Teófilo, el hombre que vendió su alma al diablo

La historia representada sobre la entrada norte de la Catedral de Notre Damme. Creative Commons.

Historias de la Leyenda Dorada de  Santiago de la Vorágine

Teófilo era un hombre que vendió su alma al diablo. Parece que él no fue el primero, y ciertamente no el último en hacer tal cosa. Firmó un contrato con el diablo con su propia sangre para mantener su posición en una diócesis de Sicilia. Luego, después de muchos años, Teófilo tuvo miedo de pensar en su muerte. Tocado por la gracia, se arrepintió y pidió a la Virgen para que lo rescatara de su pacto.

En Sicilia, en el año 537, según el informe de Fulbert de Chartres, había un hombre llamado Teófilo, que servía como administrador a un obispo. Teófilo manejaba los asuntos de la Iglesia con tal habilidad que cuando el Obispo murió, toda la población lo aclamó como digno del episcopado. Sin embargo, estaba contento de permanecer como administrador y prefería que alguien más fuera ordenado como Obispo.

Pero con el tiempo, este nuevo obispo privó a Teófilo, quien no lo deseaba, de su cargo. Teófilo cayó en tal desesperación que, para recuperar su honorable puesto, buscó el consejo de un hechicero judío. El hechicero convocó al diablo, quien vino inmediatamente. Entonces, Teófilo, a la orden del demonio, renunció a Cristo y a su Madre, repudió la Fe católica, escribió la declaración de su renuncia y repudio con su propia sangre, misma que firmó y selló. Luego se lo dio al diablo, prometiéndose así a su servicio. Al día siguiente, por la manipulación del Diablo, Teófilo fue devuelto a las buenas gracias del Obispo y reincorporado a su cargo.
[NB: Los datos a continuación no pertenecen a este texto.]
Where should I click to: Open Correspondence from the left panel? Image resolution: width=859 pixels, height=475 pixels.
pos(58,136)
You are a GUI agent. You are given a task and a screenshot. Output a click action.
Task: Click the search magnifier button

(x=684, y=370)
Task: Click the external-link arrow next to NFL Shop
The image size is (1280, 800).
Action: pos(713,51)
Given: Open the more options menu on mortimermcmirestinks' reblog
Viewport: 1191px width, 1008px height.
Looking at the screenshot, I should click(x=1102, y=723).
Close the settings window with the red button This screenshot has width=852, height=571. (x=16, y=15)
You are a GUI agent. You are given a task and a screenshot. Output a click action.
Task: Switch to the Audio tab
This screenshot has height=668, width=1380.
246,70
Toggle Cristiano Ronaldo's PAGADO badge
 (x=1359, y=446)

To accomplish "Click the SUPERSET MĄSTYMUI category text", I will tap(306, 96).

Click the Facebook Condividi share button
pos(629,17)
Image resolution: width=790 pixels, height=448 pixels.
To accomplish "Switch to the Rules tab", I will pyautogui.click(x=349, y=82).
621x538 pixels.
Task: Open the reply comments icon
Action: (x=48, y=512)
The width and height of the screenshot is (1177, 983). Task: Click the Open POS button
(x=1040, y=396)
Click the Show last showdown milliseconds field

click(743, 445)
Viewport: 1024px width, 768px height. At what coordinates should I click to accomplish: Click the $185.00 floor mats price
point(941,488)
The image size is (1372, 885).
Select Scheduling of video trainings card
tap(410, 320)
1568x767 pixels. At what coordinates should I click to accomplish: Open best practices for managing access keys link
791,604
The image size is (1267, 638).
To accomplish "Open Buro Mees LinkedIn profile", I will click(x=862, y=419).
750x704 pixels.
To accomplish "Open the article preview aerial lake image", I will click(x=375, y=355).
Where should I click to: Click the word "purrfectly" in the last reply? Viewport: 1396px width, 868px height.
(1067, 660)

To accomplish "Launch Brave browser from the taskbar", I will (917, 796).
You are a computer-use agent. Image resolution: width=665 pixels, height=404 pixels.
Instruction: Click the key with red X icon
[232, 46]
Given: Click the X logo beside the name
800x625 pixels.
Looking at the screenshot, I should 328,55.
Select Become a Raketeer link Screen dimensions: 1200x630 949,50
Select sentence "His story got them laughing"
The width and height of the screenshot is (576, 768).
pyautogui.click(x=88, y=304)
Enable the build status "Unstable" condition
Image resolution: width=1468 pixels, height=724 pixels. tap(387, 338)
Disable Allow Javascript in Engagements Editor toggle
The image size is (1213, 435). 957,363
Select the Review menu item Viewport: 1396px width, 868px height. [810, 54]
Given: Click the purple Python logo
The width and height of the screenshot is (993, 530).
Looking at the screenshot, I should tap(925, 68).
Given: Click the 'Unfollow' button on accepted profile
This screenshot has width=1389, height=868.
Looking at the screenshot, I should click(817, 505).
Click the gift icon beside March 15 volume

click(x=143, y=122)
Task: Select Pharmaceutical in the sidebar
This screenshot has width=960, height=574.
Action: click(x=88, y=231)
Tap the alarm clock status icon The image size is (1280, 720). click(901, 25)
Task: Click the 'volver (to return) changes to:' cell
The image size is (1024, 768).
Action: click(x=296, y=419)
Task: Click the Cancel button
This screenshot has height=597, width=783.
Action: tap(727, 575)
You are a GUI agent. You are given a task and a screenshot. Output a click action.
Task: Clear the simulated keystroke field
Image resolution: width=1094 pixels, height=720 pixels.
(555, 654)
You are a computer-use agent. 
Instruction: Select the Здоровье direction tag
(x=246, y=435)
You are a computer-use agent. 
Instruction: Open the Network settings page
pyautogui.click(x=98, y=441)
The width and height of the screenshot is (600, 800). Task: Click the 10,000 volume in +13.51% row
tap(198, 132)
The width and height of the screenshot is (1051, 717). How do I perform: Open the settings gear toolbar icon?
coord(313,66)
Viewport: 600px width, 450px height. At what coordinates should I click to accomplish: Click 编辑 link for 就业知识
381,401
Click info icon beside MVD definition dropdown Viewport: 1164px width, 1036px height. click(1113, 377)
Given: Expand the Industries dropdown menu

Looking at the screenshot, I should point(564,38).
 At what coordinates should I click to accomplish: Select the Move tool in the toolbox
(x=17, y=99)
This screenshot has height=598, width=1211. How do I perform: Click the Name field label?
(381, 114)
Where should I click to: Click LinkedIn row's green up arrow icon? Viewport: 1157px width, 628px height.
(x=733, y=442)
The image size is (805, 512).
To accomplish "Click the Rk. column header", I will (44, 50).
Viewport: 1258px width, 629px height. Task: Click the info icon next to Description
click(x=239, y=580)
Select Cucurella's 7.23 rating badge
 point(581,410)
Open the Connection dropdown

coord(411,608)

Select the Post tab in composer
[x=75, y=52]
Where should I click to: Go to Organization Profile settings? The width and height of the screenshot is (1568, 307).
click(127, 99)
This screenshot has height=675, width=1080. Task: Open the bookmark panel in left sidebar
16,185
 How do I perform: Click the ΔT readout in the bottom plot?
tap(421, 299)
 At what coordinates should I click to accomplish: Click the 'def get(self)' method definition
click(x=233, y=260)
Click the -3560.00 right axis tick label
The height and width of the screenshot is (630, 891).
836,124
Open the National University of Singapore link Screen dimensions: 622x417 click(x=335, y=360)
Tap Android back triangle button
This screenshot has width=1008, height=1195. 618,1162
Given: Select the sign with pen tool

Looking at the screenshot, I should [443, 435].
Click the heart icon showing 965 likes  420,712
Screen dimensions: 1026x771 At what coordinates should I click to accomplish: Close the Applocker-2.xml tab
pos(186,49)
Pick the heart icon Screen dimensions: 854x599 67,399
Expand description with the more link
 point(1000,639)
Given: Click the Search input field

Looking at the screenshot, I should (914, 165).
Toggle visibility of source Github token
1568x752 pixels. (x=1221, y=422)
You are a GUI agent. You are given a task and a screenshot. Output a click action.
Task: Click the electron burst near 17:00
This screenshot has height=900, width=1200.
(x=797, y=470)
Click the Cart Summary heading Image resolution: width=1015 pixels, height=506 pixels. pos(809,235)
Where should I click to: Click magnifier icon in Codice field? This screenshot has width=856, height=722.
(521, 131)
Sin embargo, con el tiempo, el hombre miserable recobró el sentido y lamentó lo que había hecho. Con toda la devoción de su corazón, recurrió a la gloriosa Virgen. En un momento determinado, la Santísima Virgen María se le apareció, lo reprendió con severidad por su impiedad, le ordenó que renunciara al diablo y le hizo confesar su fe en ella y en Cristo, el Hijo de Dios, y en toda la doctrina católica.

Así que ella lo trajo de vuelta a su favor y al de su Hijo. En señal del perdón que le concedió, ella se le apareció nuevamente y le devolvió el pergamino que le había dado al Diablo, colocándolo en su pecho como una señal de que no debía temer que pudiera estar al servicio del demonio, y que, a través de Su Intervención, era un hombre libre.

Habiendo recibido este regalo, Teófilo se llenó de alegría. Fue ante el obispo y toda la población, y dio un informe completo de los eventos. Todos se llenaron de admiración y elogiaron a la gloriosa Virgen, y Teófilo, tres días después, se durmió en la paz del Señor.